Glanden v. Quirk
128 A.3d 994
| Del. | 2015Background
- Husband and Wife separated in September 2012 after 22 years of marriage; divorce finalized in 2013.
- Family Court allocated 65% of non-retirement assets to Wife and split remaining assets, including retirement assets, equally; alimony awarded to Wife for an indefinite period.
- A $2.7 million January 2013 payment from Husband’s law firm was credited as earned in 2012, partially increasing the marital estate.
- Husband earned over $3 million annually; Wife was homemaker who later pursued a $40,000-per-year job with potential bonuses.
- Court considered living standard, earning potential, and investments in calculating alimony and security provisions, including life insurance for Wife.

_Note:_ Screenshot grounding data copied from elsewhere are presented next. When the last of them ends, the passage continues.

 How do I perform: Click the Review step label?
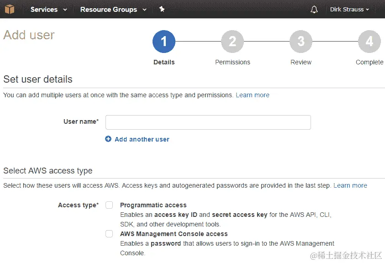pyautogui.click(x=301, y=62)
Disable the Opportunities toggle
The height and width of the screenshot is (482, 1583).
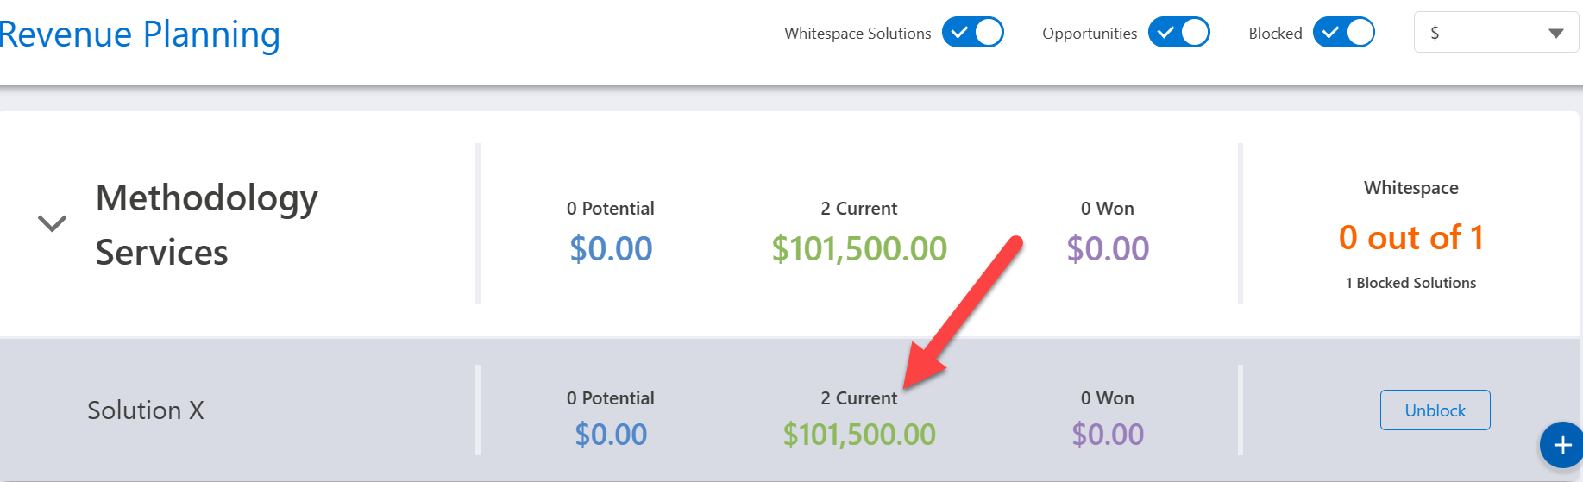click(x=1178, y=33)
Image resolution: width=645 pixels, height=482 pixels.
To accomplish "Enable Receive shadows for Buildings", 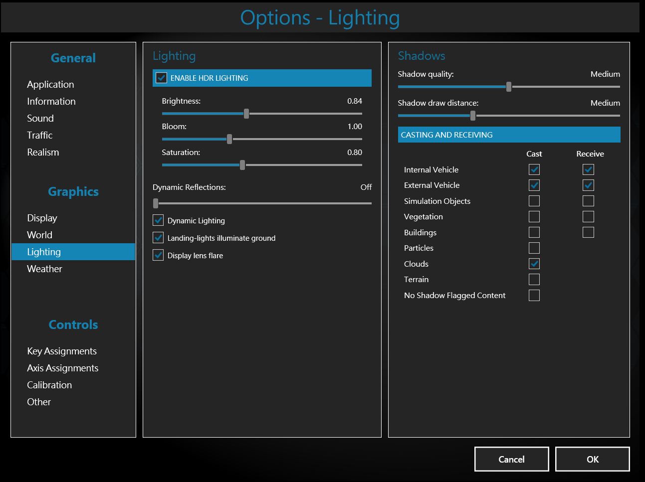I will coord(588,232).
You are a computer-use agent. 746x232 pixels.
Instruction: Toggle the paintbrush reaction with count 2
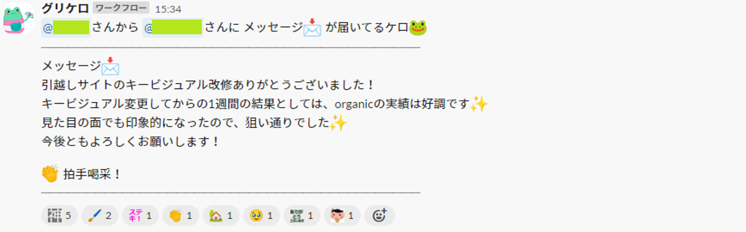[100, 215]
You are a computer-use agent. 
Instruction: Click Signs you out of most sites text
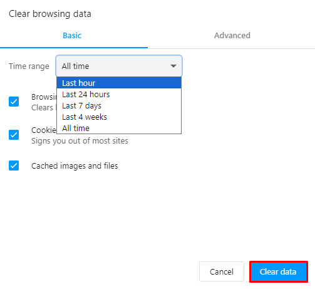tap(80, 141)
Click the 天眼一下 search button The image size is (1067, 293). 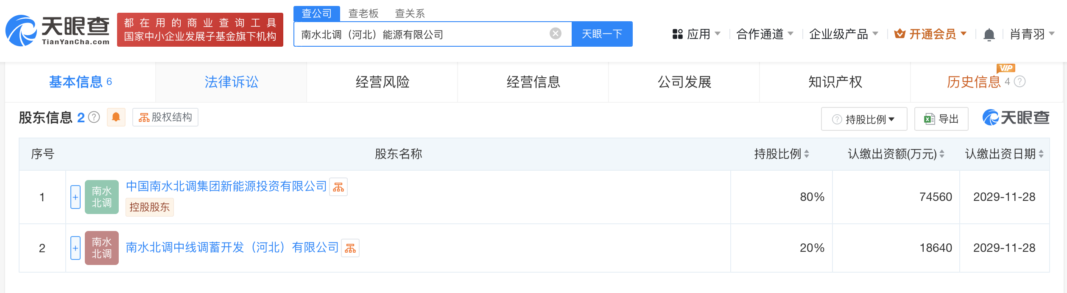602,34
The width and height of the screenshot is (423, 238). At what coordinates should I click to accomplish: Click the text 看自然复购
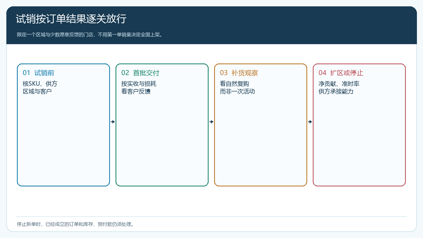(235, 84)
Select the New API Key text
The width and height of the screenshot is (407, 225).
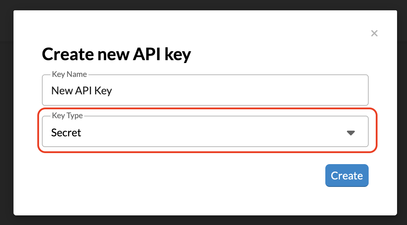[82, 90]
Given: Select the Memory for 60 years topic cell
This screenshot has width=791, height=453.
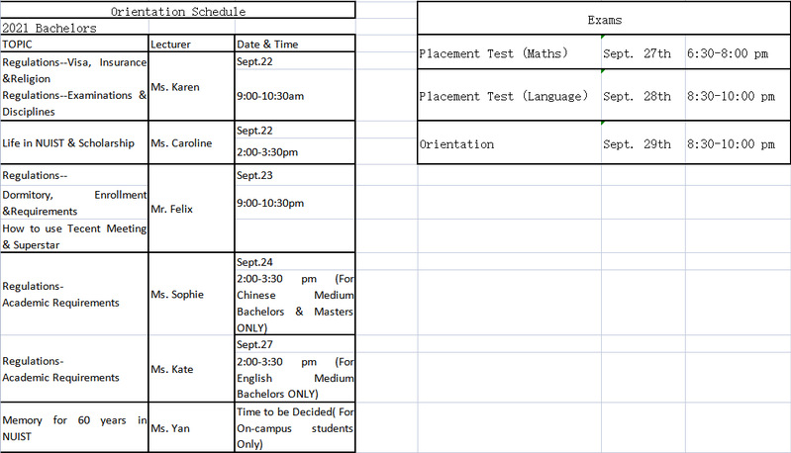Looking at the screenshot, I should (74, 428).

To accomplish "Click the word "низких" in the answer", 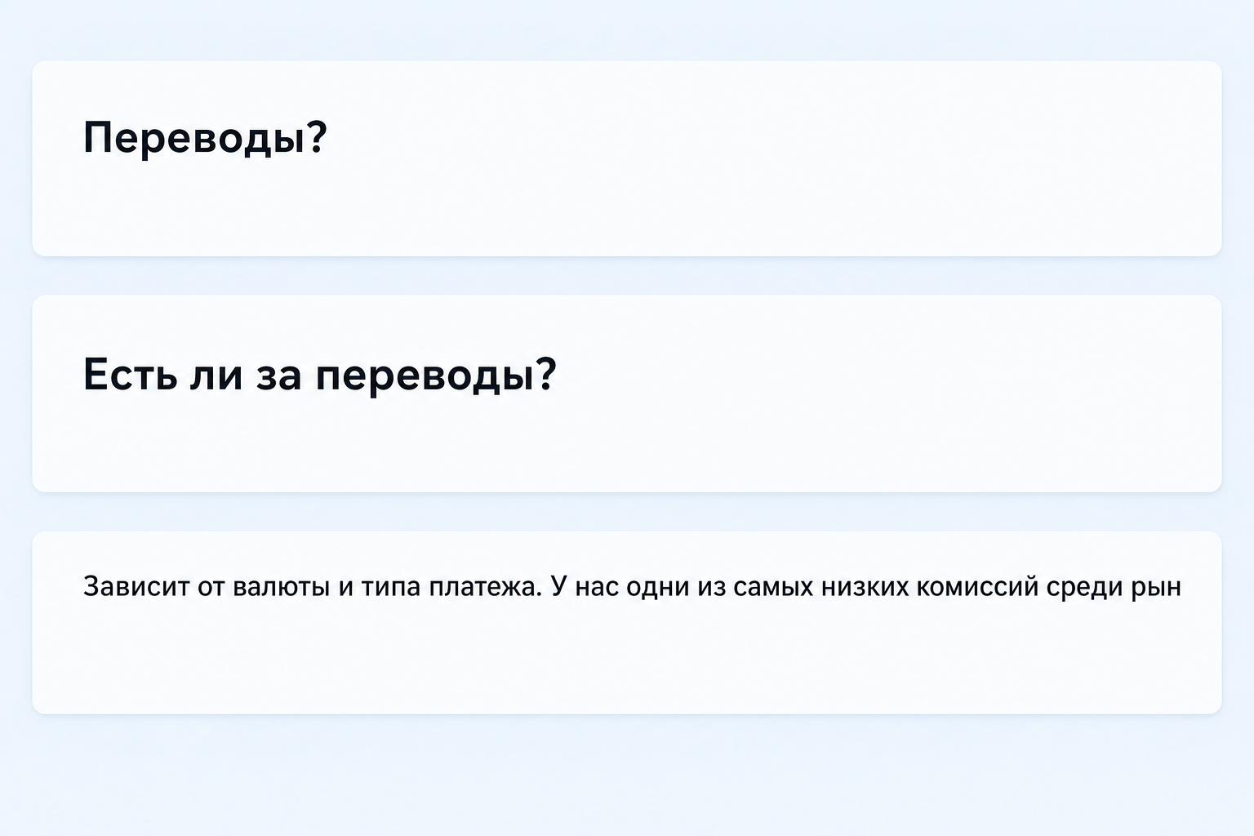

- On appeal, Husband challenges the interpretation of the January payment as marital property, the property division, alimony, asset valuation for investment income, and the rate of return used.
Issues
| Issue | Plaintiff's Argument | Defendant's Argument | Held |
|---|---|---|---|
| Whether the January 2013 payment was marital property. | Husband argues the payment, received after separation, isn’t marital property. | Wife contends part of the payment was earned during the marriage and thus marital. | Partially marital; earned in 2012, so includable. |
| Whether the 65%/50% division of assets was an abuse of discretion. | Husband asserts improper weighing of factors under 13 Del. C. § 1513(a). | Wife contends the court properly weighed factors and divisions were supported by evidence. | No abuse of discretion; division affirmed. |
| Whether Wife’s dependency and alimony award were proper given asset allocation. | Wife’s assets should not affect dependency if Husband can pay. | Assets and standard of living justify dependency and alimony. | Court did not abuse discretion; Wife deemed dependent and awarded alimony. |
| Whether excluding the cost of housing from Wife’s investable assets was proper for alimony calculations. | Excluding housing costs artificially inflates investable assets. | Allocation decisions considered relevant factors and assets. | Not an abuse of discretion; decision affirmed. |
| Whether the 4.5% rate of return on investments was reasonable. | Husband argues the rate is too low/high based on expert ranges. | Court used middle ground between experts; within range. | Not clearly wrong; 4.5% upheld. |
Key Cases Cited
- Roberts v. Roberts, 19 A.3d 277 (Del. 2011) (standard for reviewing family court property and alimony determinations)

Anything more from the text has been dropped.